→ Task goal
Edit the records below so that every "computer-use agent" becomes "screen-control agent", and leave all other text unchanged. Omit the pictures from your answer.

→ Input records

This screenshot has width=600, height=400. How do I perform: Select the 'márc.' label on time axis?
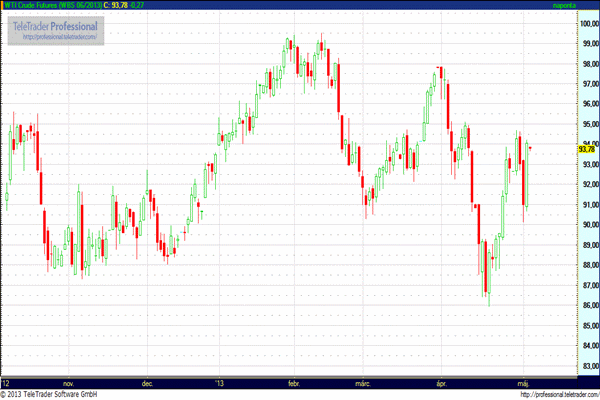362,383
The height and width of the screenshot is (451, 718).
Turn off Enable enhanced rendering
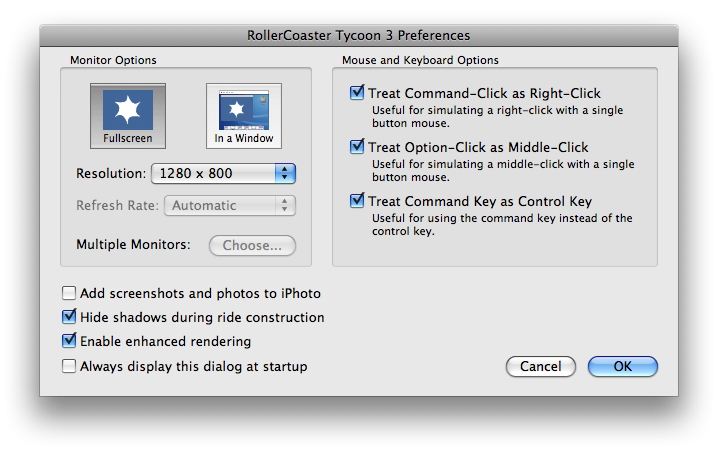(x=69, y=342)
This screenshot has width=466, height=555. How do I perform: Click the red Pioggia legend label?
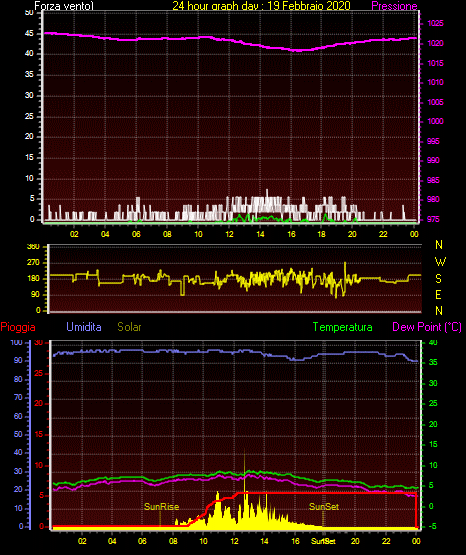18,327
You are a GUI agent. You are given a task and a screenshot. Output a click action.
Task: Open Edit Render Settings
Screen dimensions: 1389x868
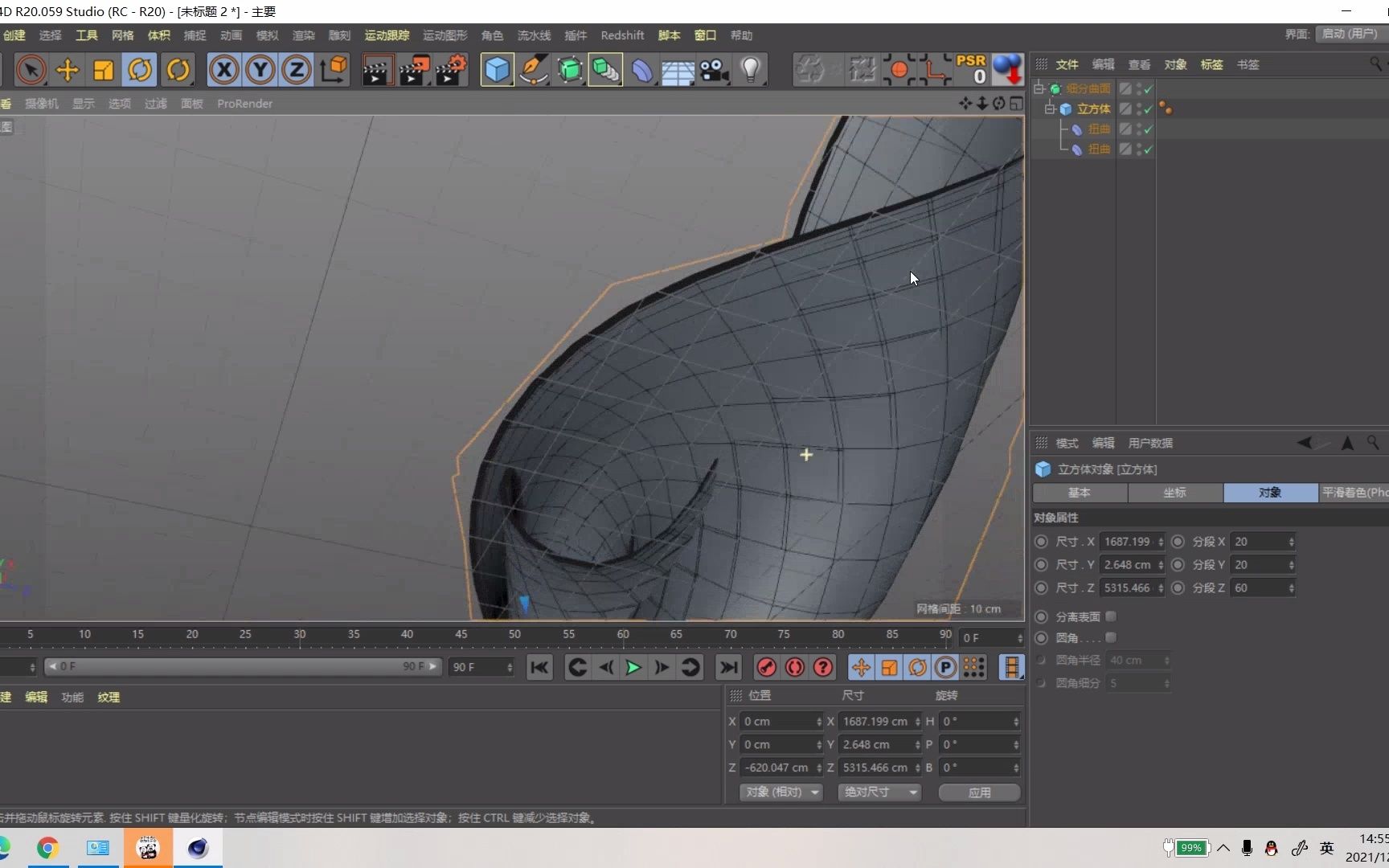[450, 70]
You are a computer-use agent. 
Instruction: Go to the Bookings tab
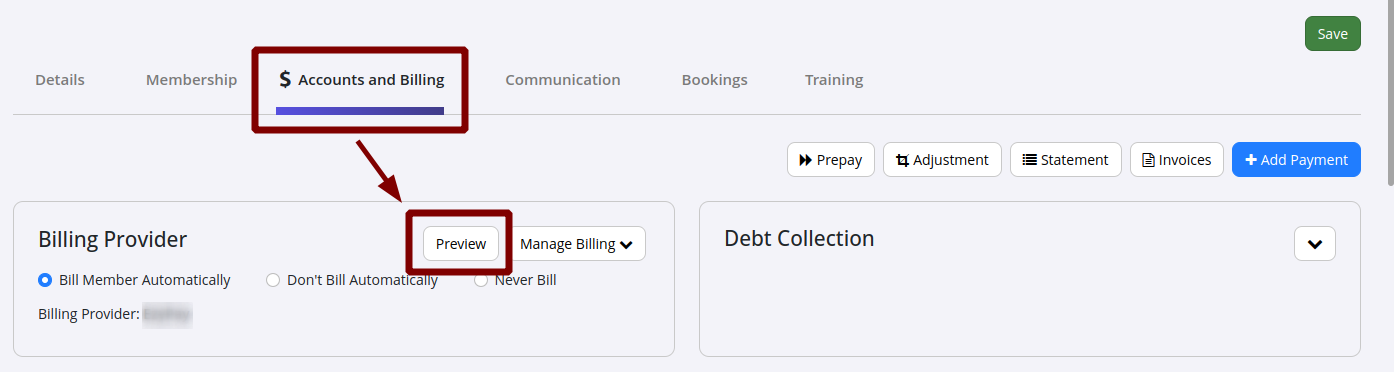[714, 80]
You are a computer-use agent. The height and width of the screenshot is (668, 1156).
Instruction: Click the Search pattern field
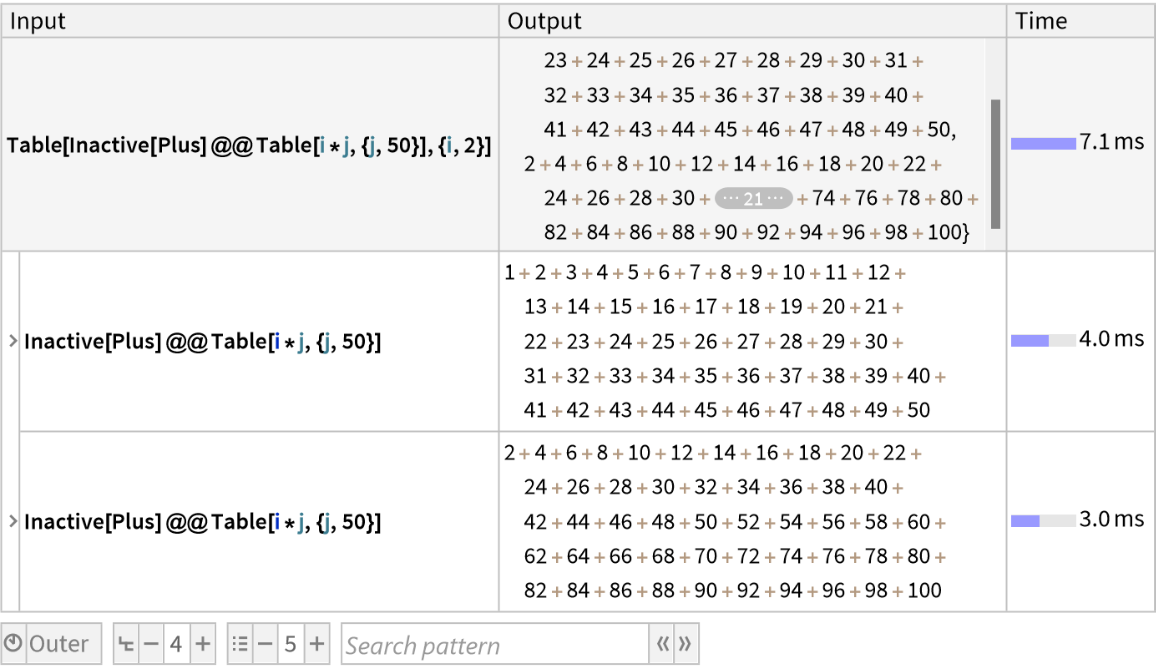[x=494, y=645]
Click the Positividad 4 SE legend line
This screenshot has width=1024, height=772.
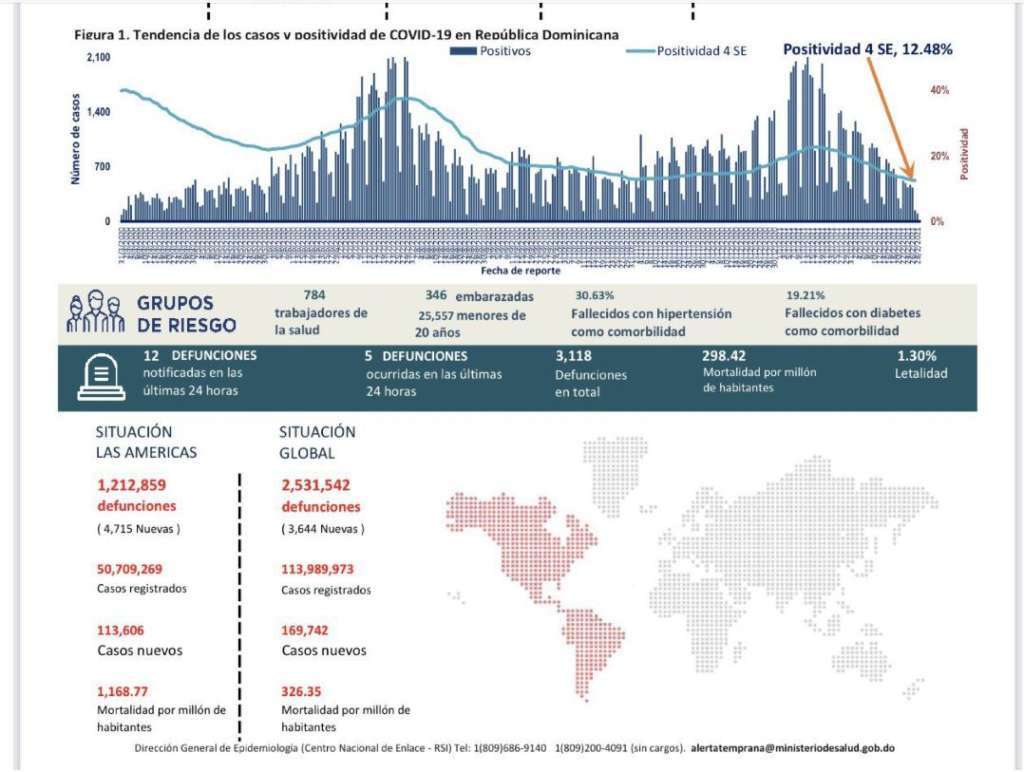pyautogui.click(x=640, y=51)
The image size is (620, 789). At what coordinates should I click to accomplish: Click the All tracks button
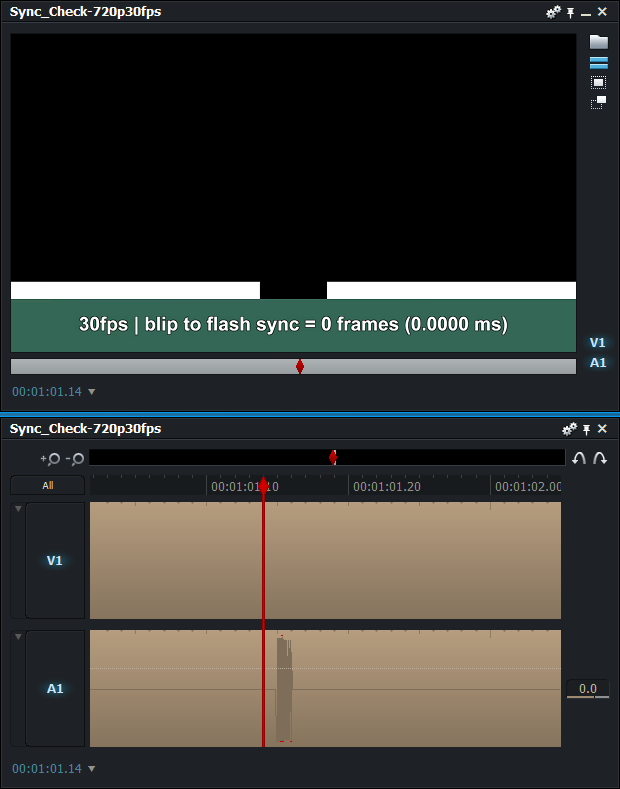click(47, 486)
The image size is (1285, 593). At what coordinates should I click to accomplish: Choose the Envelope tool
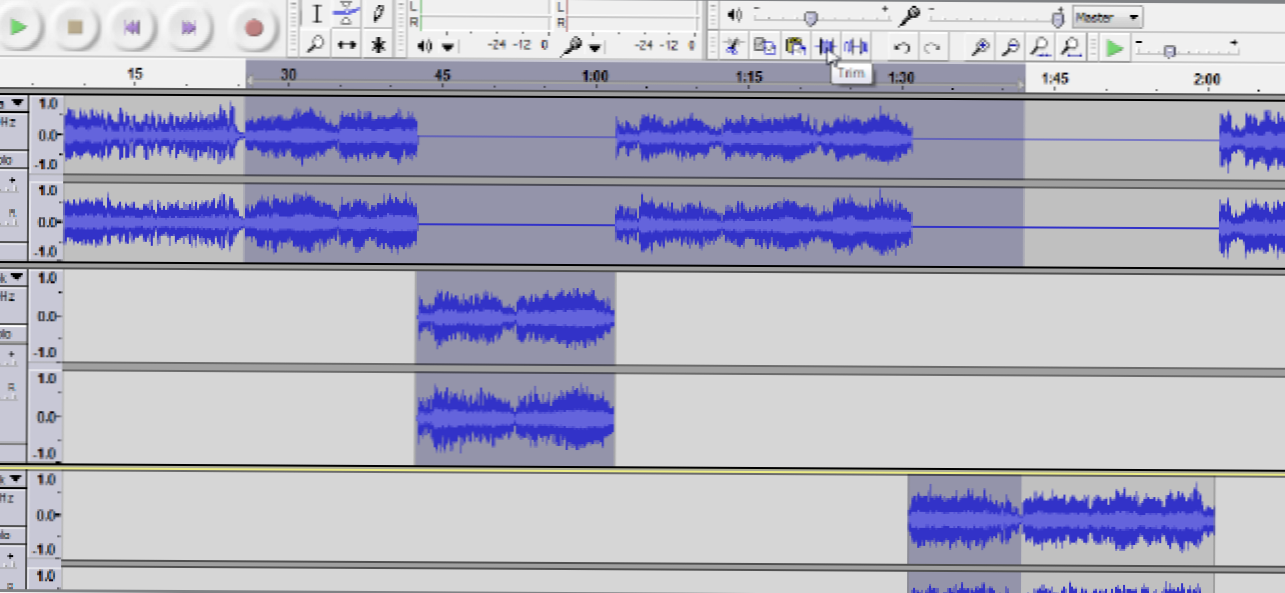346,14
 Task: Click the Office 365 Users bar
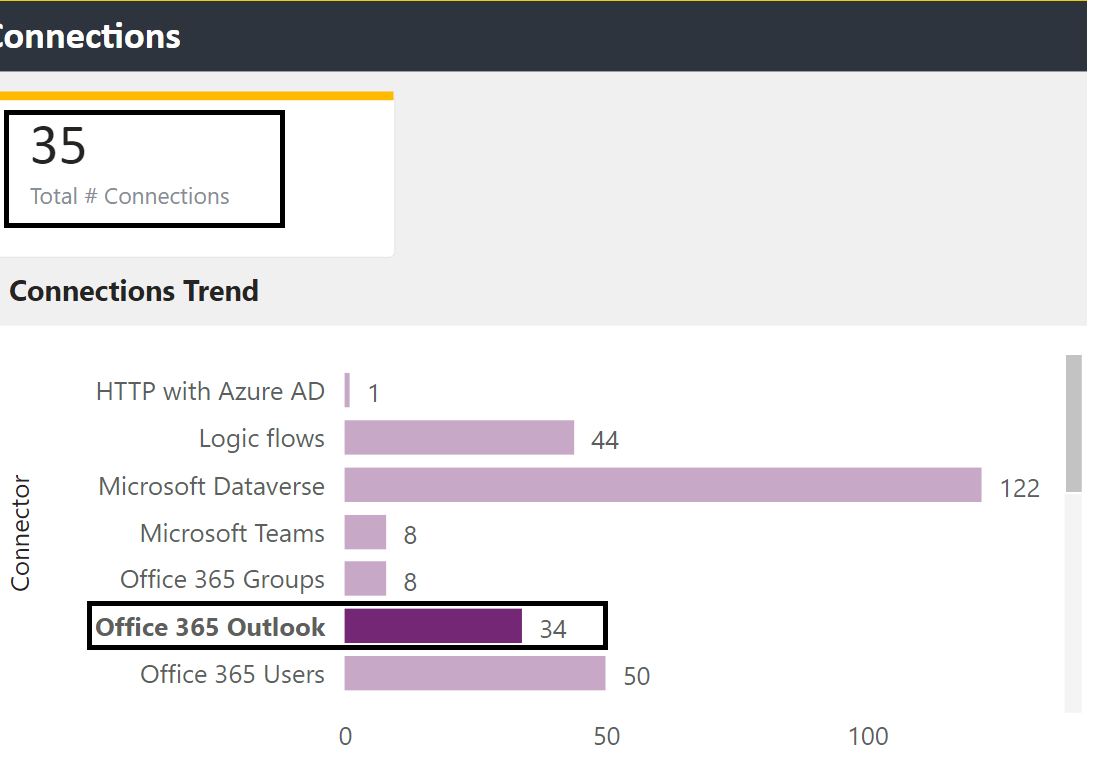click(x=474, y=673)
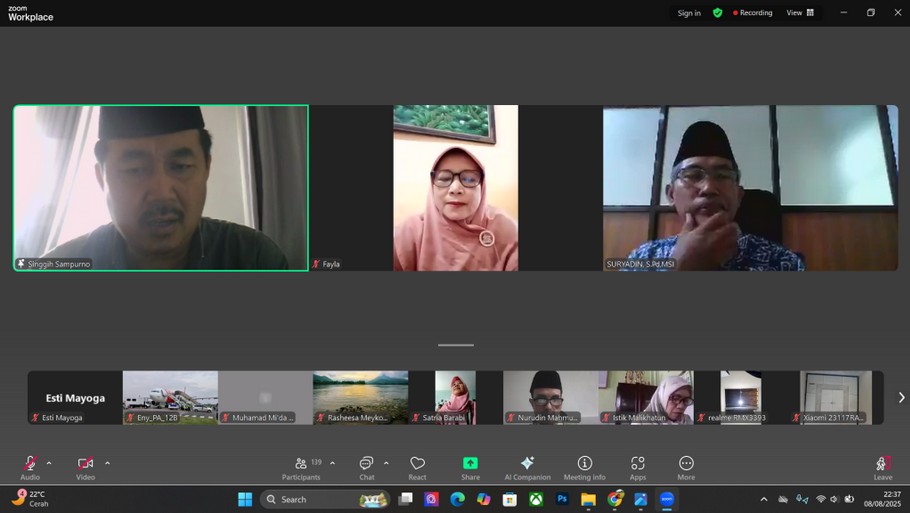Open the Apps panel
Viewport: 910px width, 513px height.
coord(637,467)
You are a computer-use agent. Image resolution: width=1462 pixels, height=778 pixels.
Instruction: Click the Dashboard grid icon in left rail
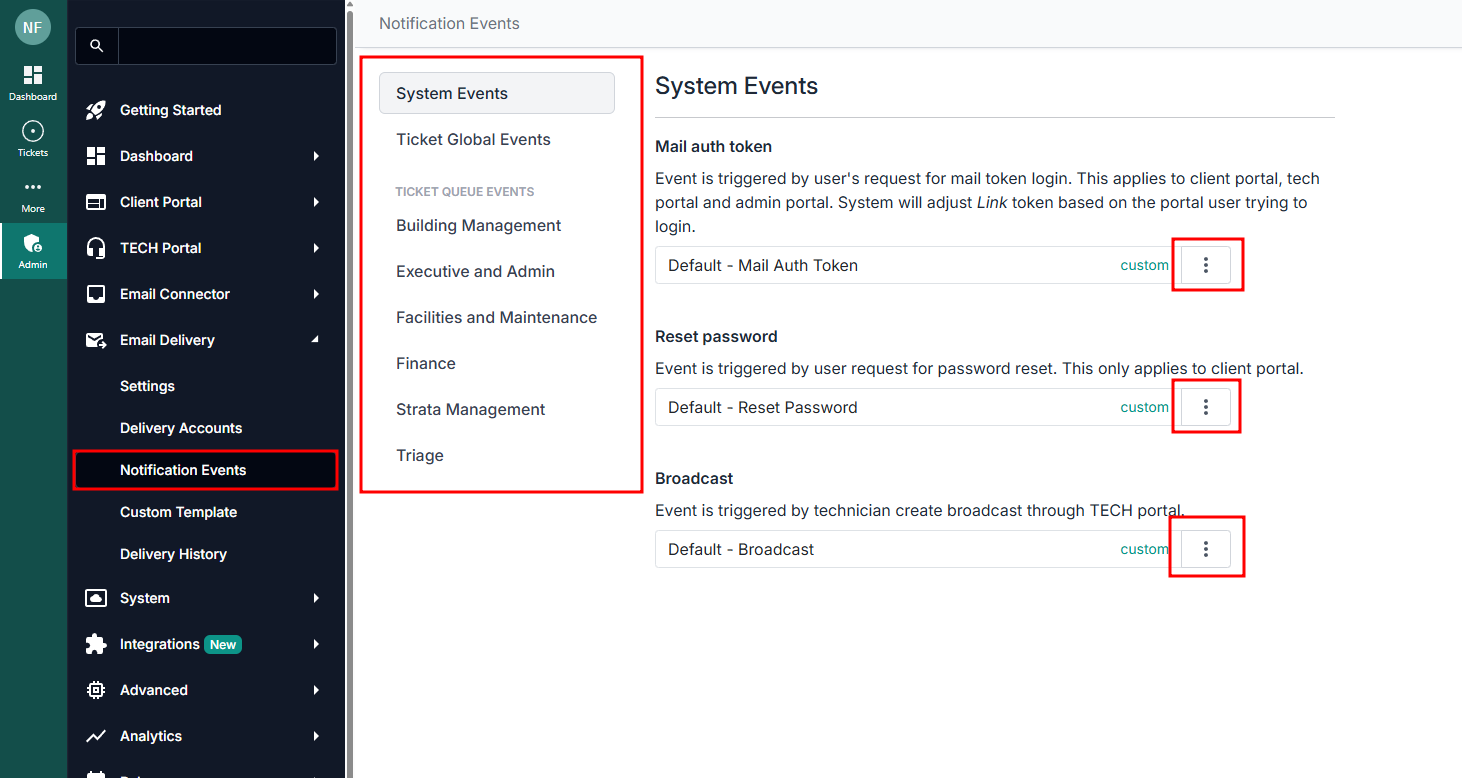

→ The answer
This screenshot has width=600, height=400. How do I perform: Select the 'márc.' label on time axis?
362,383
The height and width of the screenshot is (451, 718).
Turn off Enable enhanced rendering
(x=69, y=342)
This screenshot has width=466, height=555. How do I perform: Click the red Pioggia legend label?
18,327
You are a GUI agent. You are given a task and a screenshot. Output a click action.
Task: Open Edit Render Settings
Screen dimensions: 1389x868
[450, 70]
You are a screen-control agent. 
Instruction: Go to the Bookings tab
[714, 80]
You are a screen-control agent. The height and width of the screenshot is (668, 1156).
Instruction: Click the Search pattern field
[x=494, y=645]
Click the Positividad 4 SE legend line
This screenshot has width=1024, height=772.
pyautogui.click(x=640, y=51)
The image size is (620, 789). At what coordinates should I click to accomplish: Click the All tracks button
click(47, 486)
The image size is (1285, 593). At what coordinates should I click to accomplish: Choose the Envelope tool
346,14
 Task: Click the Office 365 Users bar
click(x=474, y=673)
Open the Apps panel
Viewport: 910px width, 513px height.
coord(637,467)
You are a screen-control agent. Image resolution: width=1462 pixels, height=778 pixels.
Instruction: Click the Dashboard grid icon in left rail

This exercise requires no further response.